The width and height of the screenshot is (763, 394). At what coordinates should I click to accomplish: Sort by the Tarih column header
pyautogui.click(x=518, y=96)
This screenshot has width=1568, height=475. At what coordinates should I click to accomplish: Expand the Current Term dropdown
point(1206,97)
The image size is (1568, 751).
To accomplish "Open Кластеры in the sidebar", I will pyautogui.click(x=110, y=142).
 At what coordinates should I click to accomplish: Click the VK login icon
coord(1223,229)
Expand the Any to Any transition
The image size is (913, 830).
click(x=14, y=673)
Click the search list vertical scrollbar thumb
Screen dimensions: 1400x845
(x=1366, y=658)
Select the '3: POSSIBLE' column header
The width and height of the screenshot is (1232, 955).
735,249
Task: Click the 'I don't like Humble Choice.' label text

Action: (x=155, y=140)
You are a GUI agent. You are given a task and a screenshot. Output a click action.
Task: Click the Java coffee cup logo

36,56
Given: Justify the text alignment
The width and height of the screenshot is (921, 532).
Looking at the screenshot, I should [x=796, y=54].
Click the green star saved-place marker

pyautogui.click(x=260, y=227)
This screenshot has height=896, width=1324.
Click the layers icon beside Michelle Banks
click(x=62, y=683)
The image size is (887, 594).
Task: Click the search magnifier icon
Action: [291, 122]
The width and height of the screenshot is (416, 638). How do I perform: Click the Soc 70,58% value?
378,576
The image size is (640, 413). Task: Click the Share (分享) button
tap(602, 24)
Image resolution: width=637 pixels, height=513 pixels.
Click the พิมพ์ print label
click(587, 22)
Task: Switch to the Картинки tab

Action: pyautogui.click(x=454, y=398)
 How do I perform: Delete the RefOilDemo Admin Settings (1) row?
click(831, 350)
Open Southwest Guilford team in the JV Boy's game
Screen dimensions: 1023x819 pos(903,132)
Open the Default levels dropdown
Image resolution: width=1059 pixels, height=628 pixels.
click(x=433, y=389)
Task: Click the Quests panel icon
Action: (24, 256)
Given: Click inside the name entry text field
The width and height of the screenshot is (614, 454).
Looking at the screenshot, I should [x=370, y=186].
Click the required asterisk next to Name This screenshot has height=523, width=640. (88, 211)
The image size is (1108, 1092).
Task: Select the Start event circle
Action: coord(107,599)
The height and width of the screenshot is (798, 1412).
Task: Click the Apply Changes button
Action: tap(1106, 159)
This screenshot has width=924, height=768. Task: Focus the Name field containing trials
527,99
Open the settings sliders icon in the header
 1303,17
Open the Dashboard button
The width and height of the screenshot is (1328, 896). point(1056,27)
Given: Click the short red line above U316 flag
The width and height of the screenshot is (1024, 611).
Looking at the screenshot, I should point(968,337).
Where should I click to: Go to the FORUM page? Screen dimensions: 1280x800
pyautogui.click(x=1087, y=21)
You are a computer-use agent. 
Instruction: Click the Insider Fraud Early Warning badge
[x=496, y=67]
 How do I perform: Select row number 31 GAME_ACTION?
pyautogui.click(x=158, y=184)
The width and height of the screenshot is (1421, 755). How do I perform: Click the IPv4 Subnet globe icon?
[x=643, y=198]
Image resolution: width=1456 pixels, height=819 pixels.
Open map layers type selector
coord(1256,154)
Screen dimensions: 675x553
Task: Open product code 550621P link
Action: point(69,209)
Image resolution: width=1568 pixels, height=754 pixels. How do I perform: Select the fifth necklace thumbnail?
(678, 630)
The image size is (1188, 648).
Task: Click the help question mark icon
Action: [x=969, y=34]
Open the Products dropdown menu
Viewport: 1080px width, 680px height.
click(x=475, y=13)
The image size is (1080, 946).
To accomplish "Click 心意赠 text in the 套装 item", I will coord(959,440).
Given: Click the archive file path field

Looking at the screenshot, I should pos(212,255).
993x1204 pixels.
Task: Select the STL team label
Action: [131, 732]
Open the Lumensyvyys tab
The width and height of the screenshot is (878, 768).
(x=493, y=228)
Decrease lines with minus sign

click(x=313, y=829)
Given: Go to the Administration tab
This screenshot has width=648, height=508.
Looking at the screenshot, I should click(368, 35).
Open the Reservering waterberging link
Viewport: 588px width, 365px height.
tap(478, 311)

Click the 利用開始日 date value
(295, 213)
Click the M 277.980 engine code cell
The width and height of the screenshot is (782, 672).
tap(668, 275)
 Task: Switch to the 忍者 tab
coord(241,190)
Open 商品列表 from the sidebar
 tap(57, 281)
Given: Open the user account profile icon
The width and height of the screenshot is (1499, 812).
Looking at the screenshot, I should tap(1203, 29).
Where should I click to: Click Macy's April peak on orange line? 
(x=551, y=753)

What you will do: Nothing should be left out: repeat all of the data exactly.

Answer below:
The width and height of the screenshot is (763, 394). At what coordinates should I click to accomplish: Sort by the Tarih column header
pyautogui.click(x=518, y=96)
This screenshot has width=1568, height=475. At what coordinates should I click to accomplish: Expand the Current Term dropdown
point(1206,97)
The image size is (1568, 751).
To accomplish "Open Кластеры in the sidebar", I will pyautogui.click(x=110, y=142).
 At what coordinates should I click to accomplish: Click the VK login icon
coord(1223,229)
Expand the Any to Any transition
The image size is (913, 830).
click(x=14, y=673)
Click the search list vertical scrollbar thumb
Screen dimensions: 1400x845
(x=1366, y=658)
Select the '3: POSSIBLE' column header
The width and height of the screenshot is (1232, 955).
735,249
Task: Click the 'I don't like Humble Choice.' label text

Action: (x=155, y=140)
You are a GUI agent. You are given a task and a screenshot. Output a click action.
Task: Click the Java coffee cup logo

36,56
Given: Justify the text alignment
The width and height of the screenshot is (921, 532).
Looking at the screenshot, I should [x=796, y=54].
Click the green star saved-place marker

pyautogui.click(x=260, y=227)
This screenshot has height=896, width=1324.
Click the layers icon beside Michelle Banks
click(x=62, y=683)
The image size is (887, 594).
Task: Click the search magnifier icon
Action: [291, 122]
The width and height of the screenshot is (416, 638). How do I perform: Click the Soc 70,58% value?
378,576
The image size is (640, 413). Task: Click the Share (分享) button
tap(602, 24)
Image resolution: width=637 pixels, height=513 pixels.
Click the พิมพ์ print label
click(587, 22)
Task: Switch to the Картинки tab

Action: pyautogui.click(x=454, y=398)
 How do I perform: Delete the RefOilDemo Admin Settings (1) row?
click(831, 350)
Open Southwest Guilford team in the JV Boy's game
Screen dimensions: 1023x819 pos(903,132)
Open the Default levels dropdown
Image resolution: width=1059 pixels, height=628 pixels.
click(x=433, y=389)
Task: Click the Quests panel icon
Action: (24, 256)
Given: Click inside the name entry text field
The width and height of the screenshot is (614, 454).
Looking at the screenshot, I should [x=370, y=186].
Click the required asterisk next to Name This screenshot has height=523, width=640. (88, 211)
The image size is (1108, 1092).
Task: Select the Start event circle
Action: coord(107,599)
The height and width of the screenshot is (798, 1412).
Task: Click the Apply Changes button
Action: tap(1106, 159)
This screenshot has width=924, height=768. Task: Focus the Name field containing trials
527,99
Open the settings sliders icon in the header
 1303,17
Open the Dashboard button
The width and height of the screenshot is (1328, 896). point(1056,27)
Given: Click the short red line above U316 flag
The width and height of the screenshot is (1024, 611).
Looking at the screenshot, I should point(968,337).
Where should I click to: Go to the FORUM page? Screen dimensions: 1280x800
pyautogui.click(x=1087, y=21)
You are a computer-use agent. 
Instruction: Click the Insider Fraud Early Warning badge
[x=496, y=67]
 How do I perform: Select row number 31 GAME_ACTION?
pyautogui.click(x=158, y=184)
The width and height of the screenshot is (1421, 755). How do I perform: Click the IPv4 Subnet globe icon?
[x=643, y=198]
Image resolution: width=1456 pixels, height=819 pixels.
Open map layers type selector
coord(1256,154)
Screen dimensions: 675x553
Task: Open product code 550621P link
Action: point(69,209)
Image resolution: width=1568 pixels, height=754 pixels. How do I perform: Select the fifth necklace thumbnail?
(678, 630)
The image size is (1188, 648).
Task: Click the help question mark icon
Action: [x=969, y=34]
Open the Products dropdown menu
Viewport: 1080px width, 680px height.
click(x=475, y=13)
The image size is (1080, 946).
To accomplish "Click 心意赠 text in the 套装 item", I will coord(959,440).
Given: Click the archive file path field

Looking at the screenshot, I should pos(212,255).
993x1204 pixels.
Task: Select the STL team label
Action: [131, 732]
Open the Lumensyvyys tab
The width and height of the screenshot is (878, 768).
(x=493, y=228)
Decrease lines with minus sign

click(x=313, y=829)
Given: Go to the Administration tab
This screenshot has width=648, height=508.
Looking at the screenshot, I should click(368, 35).
Open the Reservering waterberging link
Viewport: 588px width, 365px height.
tap(478, 311)

Click the 利用開始日 date value
(295, 213)
Click the M 277.980 engine code cell
The width and height of the screenshot is (782, 672).
tap(668, 275)
 Task: Switch to the 忍者 tab
coord(241,190)
Open 商品列表 from the sidebar
 tap(57, 281)
Given: Open the user account profile icon
The width and height of the screenshot is (1499, 812).
Looking at the screenshot, I should tap(1203, 29).
Where should I click to: Click Macy's April peak on orange line? 
(x=551, y=753)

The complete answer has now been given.